Advantages and disadvantages
Among decision support tools, decision trees (and influence diagrams) have several advantages. Decision trees:
- Decision trees are able to generate understandable rules. They are simple to understand and interpret.
- Decision trees perform classification without requiring much computation.
- Decision trees are able to handle both continuous and categorical variables.
- Decision trees provide a clear indication of which fields are most important for prediction or classification.
- Have value even with little hard data. Important insights can be generated based on experts describing a situation (its alternatives, probabilities, and costs) and their preferences for outcomes.
- Help determine worst, best and expected values for different scenarios.
- Use a white box model. If a given result is provided by a model.
- Can be combined with other decision techniques.
Disadvantages of decision trees:
- They are unstable, meaning that a small change in the data can lead to a large change in the structure of the optimal decision tree.
- They are often relatively inaccurate. Many other predictors perform better with similar data. This can be remedied by replacing a single decision tree with a random forest of decision trees, but a random forest is not as easy to interpret as a single decision tree.
- For data including categorical variables with different number of levels, information gain in decision trees is biased in favor of those attributes with more levels.
- Calculations can get very complex, particularly if many values are uncertain and/or if many outcomes are linked.
- Decision trees are less appropriate for estimation tasks where the goal is to predict the value of a continuous attribute.
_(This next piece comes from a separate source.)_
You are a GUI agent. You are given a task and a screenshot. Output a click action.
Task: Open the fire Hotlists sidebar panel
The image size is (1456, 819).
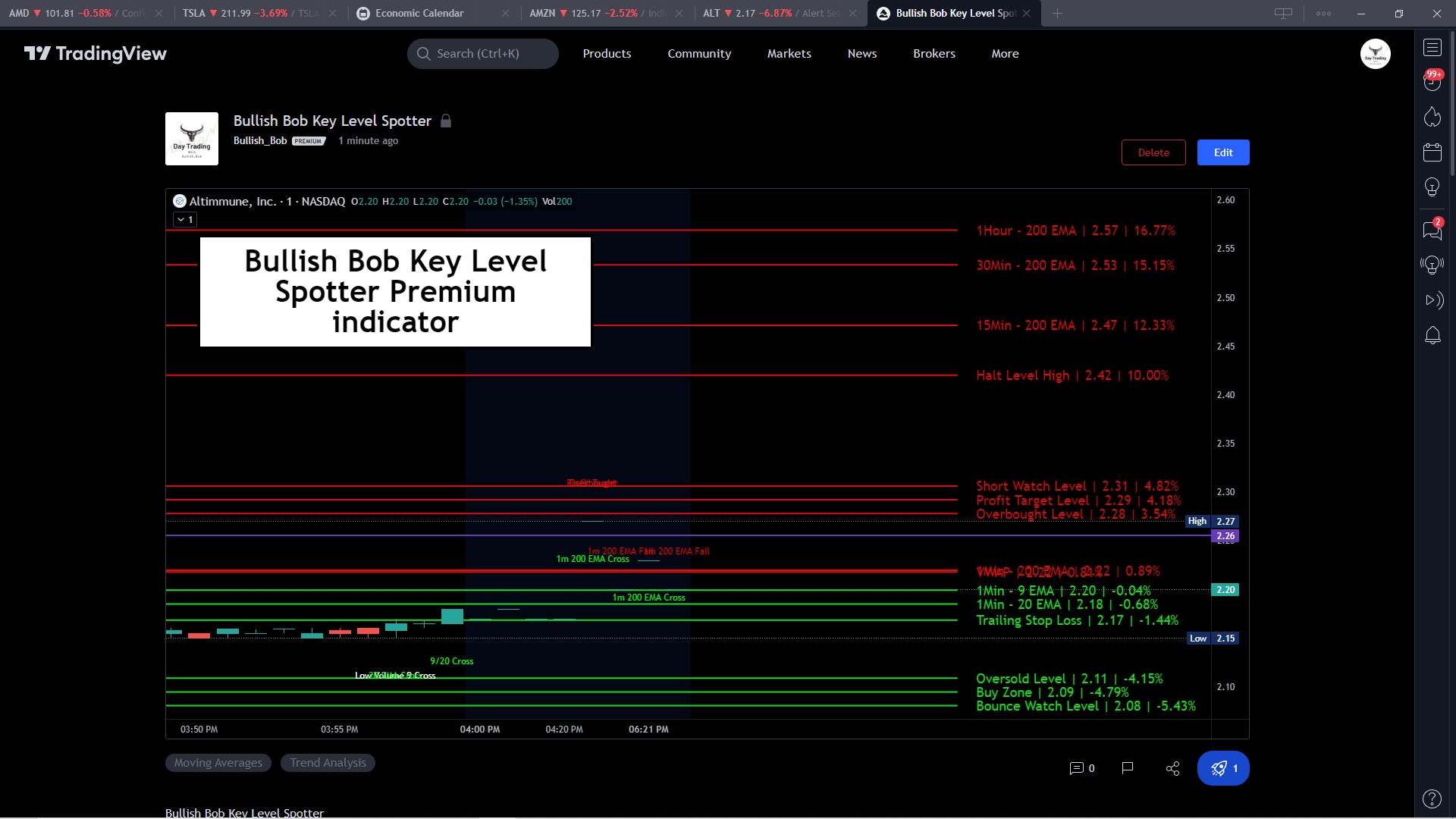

- Decision trees are prone to errors in classification problems with many class and relatively small number of training examples.
- Decision tree can be computationally expensive to train. The process of growing a decision tree is computationally expensive. At each node, each candidate splitting field must be sorted before its best split can be found. In some algorithms, combinations of fields are used and a search must be made for optimal combining weights. Pruning algorithms can also be expensive since many candidate sub-trees must be formed and compared.